Exercise objective :: Which lines in the records below contain the word "Позвонить"? Copy each of them.

:: Information

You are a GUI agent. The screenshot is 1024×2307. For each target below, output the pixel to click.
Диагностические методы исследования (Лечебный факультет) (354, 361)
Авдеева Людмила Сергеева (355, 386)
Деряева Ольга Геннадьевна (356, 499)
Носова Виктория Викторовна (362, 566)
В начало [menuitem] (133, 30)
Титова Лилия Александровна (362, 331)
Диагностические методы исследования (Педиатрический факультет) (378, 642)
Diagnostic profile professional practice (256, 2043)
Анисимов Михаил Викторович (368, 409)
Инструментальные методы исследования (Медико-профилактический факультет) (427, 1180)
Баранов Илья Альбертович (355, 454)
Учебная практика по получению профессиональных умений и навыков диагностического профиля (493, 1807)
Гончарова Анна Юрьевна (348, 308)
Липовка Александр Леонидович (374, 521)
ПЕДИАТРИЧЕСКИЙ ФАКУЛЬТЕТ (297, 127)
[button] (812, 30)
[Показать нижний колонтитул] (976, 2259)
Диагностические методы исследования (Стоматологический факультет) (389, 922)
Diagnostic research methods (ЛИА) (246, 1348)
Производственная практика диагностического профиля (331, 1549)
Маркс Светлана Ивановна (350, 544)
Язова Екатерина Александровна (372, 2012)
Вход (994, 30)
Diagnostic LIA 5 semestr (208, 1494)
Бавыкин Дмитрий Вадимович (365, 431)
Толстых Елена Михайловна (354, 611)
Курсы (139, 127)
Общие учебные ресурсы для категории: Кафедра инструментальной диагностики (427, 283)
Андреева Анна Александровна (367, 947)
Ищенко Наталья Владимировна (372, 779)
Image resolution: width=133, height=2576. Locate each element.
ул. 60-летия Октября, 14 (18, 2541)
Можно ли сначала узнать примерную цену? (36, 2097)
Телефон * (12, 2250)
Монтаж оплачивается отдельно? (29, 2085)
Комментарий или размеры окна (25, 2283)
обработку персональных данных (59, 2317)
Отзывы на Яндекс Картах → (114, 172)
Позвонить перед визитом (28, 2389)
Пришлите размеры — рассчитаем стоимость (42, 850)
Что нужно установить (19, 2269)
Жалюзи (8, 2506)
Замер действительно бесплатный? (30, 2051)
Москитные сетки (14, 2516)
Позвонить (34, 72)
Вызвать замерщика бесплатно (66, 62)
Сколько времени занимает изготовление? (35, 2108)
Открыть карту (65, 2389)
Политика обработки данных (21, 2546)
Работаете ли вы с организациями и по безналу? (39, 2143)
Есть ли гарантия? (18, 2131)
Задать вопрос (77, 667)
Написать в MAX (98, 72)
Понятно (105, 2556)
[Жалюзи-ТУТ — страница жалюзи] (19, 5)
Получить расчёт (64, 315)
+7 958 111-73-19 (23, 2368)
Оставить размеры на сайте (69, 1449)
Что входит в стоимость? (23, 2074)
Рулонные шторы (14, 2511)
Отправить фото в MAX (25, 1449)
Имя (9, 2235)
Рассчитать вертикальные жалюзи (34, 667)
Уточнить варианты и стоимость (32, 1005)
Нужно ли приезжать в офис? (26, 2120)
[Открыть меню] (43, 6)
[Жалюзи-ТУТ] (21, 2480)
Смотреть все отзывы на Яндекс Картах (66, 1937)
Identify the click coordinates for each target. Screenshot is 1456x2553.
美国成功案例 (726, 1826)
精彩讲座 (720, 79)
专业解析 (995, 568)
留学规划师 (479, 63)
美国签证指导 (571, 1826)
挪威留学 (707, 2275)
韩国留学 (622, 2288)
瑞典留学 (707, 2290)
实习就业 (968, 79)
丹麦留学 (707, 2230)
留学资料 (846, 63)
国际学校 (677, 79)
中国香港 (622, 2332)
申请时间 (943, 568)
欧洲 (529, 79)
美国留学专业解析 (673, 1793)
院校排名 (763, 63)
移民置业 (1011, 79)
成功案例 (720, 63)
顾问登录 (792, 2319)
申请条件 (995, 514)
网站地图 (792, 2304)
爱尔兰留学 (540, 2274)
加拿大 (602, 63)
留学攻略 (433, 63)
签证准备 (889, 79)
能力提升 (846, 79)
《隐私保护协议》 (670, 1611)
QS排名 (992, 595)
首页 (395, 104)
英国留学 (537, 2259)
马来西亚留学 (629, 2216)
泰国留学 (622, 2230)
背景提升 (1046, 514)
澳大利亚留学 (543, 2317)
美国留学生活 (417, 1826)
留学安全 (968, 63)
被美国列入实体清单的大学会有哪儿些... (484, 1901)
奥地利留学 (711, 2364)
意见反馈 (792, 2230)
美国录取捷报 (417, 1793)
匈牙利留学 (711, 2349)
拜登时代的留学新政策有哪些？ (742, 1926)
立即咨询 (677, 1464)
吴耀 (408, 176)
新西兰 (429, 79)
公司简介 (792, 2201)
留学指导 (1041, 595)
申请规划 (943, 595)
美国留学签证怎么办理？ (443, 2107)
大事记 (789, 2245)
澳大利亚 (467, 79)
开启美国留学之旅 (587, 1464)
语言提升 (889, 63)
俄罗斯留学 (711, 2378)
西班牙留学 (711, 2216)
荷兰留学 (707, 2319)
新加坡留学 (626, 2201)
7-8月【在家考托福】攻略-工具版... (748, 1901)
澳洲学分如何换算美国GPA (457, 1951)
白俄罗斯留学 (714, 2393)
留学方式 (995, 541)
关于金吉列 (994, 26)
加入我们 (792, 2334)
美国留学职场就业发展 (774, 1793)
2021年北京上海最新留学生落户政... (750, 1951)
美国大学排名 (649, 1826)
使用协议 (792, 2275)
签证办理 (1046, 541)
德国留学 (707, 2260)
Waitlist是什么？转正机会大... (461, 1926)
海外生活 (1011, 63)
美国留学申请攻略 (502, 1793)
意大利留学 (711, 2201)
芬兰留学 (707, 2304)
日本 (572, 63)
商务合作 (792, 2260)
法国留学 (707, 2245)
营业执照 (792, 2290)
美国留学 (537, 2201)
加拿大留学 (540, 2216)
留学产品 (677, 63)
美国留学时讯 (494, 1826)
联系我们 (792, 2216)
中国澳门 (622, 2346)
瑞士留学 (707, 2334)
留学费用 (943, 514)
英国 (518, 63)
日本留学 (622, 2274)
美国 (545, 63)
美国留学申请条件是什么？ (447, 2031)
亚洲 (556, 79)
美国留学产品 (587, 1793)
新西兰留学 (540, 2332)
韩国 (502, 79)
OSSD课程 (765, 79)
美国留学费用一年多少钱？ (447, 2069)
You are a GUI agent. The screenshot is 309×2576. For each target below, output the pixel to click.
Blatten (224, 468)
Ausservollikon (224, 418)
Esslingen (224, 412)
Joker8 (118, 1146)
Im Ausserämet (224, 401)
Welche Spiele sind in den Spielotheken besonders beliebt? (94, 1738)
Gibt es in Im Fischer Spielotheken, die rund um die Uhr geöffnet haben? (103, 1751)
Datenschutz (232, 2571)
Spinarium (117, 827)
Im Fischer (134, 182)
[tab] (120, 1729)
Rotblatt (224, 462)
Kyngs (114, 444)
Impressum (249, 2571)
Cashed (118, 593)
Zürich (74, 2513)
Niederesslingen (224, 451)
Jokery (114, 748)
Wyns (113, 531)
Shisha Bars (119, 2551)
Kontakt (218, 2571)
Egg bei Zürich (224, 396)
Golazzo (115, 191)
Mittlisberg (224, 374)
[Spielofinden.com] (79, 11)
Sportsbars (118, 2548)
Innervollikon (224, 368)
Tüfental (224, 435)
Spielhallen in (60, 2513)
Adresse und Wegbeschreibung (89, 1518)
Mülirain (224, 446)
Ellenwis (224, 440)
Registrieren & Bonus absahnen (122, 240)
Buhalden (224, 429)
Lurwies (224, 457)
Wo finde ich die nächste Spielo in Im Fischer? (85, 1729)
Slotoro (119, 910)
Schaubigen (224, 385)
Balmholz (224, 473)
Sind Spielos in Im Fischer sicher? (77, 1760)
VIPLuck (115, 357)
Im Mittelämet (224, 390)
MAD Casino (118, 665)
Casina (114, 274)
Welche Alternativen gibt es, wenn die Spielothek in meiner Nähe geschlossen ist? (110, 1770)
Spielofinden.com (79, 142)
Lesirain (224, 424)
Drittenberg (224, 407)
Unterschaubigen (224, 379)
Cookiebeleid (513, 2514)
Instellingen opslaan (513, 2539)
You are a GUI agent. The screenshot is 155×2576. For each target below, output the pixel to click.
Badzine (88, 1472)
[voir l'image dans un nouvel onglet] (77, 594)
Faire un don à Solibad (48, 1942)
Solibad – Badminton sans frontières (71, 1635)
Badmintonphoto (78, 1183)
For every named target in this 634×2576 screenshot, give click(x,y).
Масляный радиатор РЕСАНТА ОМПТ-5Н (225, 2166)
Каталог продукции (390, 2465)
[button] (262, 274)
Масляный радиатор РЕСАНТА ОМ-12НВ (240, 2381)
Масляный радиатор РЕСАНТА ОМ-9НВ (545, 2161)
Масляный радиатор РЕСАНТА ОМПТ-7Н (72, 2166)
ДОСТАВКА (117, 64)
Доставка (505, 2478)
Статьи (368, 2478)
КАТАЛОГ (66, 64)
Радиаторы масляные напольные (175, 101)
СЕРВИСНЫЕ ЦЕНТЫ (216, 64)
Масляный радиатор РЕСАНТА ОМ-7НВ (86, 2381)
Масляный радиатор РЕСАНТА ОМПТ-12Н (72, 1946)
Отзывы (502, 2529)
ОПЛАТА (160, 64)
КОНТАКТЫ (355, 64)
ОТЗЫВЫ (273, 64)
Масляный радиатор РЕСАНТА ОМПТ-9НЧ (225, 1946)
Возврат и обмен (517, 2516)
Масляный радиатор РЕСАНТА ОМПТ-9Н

::::

Exercise output ::
Позвонить перед визитом (28, 2389)
Позвонить (34, 72)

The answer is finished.